Our biopsy is not scheduled.  We have a consult with the surgeon in a couple weeks.  Then we'll move on from there to the biopsy.  I'm nervous.  Just typing about it has my stomach in knots.  The pre op is the most nerve racking part.  How long will my toddler not be able to eat or drink.  What will the pre op look like and how uncomfortable might he be.  The unknowns are just horrible.  And all we can do is wait.  So I rarely feel like a failing parent, but in the waiting doubts creep in.

Then.  I read this post.  I love Kelle Hampton's blog.  It's beautiful.  A life that is lived to the fullest.  A life full of ups and downs and surprises.   This post didn't make me mad.  I won't stop reading her blog.
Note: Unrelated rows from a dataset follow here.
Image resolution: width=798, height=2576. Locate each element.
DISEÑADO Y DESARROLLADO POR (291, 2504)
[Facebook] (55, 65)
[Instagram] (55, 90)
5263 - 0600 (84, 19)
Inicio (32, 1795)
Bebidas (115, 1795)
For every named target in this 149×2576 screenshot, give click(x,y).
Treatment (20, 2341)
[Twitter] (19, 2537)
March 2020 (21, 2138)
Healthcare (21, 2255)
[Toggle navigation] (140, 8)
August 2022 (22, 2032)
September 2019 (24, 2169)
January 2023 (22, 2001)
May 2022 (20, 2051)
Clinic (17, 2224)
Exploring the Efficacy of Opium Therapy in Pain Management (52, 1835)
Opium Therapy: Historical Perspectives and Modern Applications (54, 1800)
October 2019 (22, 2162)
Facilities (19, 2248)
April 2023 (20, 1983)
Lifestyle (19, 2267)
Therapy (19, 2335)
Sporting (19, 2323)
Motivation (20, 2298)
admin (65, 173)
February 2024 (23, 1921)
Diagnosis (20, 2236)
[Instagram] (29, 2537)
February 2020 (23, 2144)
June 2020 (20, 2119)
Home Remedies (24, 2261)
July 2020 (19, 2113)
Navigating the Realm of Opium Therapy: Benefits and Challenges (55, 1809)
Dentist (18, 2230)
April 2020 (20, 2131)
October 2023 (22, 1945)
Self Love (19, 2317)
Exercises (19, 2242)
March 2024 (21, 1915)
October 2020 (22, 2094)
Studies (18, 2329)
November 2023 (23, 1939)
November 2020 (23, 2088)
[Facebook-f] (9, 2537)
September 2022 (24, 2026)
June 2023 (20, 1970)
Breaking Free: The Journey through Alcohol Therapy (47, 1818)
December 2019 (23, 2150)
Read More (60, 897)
I am not a hater.  I'm a lover of what she writes.  It's just this post along with the rest of my baby's situation left me down.  In the post, she discusses the delayed milestones of her daughter with down syndrome.  Her daughter pulled herself up and stood at the coffee table all by herself.  I don't know if they thought this feat was delayed or not.  It just left me down.  My son who is only one month younger than this baby and has no "real" health issues that would cause him to have milestone delays does none of this.  He doesn't crawl.  He will scoot on his tummy but only for a tiny few inches.  He doesn't pull himself up.  He doesn't walk if I hold his hands.  Nothing.  He sits and sometimes will balance forward on his knees to grab something and then sit down.  I want him to move so bad.  My doctor says it's fine.  (Have I mentioned he's wonderful and I trust his judgement?  I do)  He said we would wait and see at his 15 month appointment but there is nothing to worry about.  Really?  Most people kind of laugh and say "That's okay.  I would rather not have to chase after him.  It must be nice that he just stays put".  I guess so.  It's just in the back of my mind, that place that is dark and has low self esteem, I think "They are probably walking away thinking, jeez I wonder why that kid isn't crawling." I feel they are questioning my parenting.  I will laugh with there comments but in the end I think "what could I have done to help him do this?"  Why hasn't he met this milestone?  I know, kids do it on there own.  Many healthy kids don't walk until they are 15 months or even older.  (The Bops walked at 15 months).  It's just that he's not even doing a real crawl.  He barely rolls over.  I know physically there is nothing wrong.  It's just that part of me that thinks someone is putting me or my kid down.  That they are doing that parent competition game in their brain and I lose.

He will crawl, probably soon.  He will walk, because I know he wants to keep up with his brother.  He is healthy, I know because my doctor told me so.  He will be just fine with his little health situation no matter how the results come back because we are blessed with good doctors, good insurance, and a wonderful God.  I just have to know that I am doing my best, but sometimes a little doubt still creeps in.  Even when my baby smiles at me, says "mama juice" or "basketball".  He's smart.  Super smart. Maybe he's just teaching me a lesson of trust and patience and probably most of all belief in myself.  I just hate the doubt of darkness that sometimes comes!

2 comments:

  1. Praying with you. Being entrusted with kids is a scary thing and takes a lot of courage. Those with a lot of self-confidence actually have a false sense of control. He is in HIS hands, not ours. Praying that the doubt of darkness is pushed out by the hope of HIS faithfulness.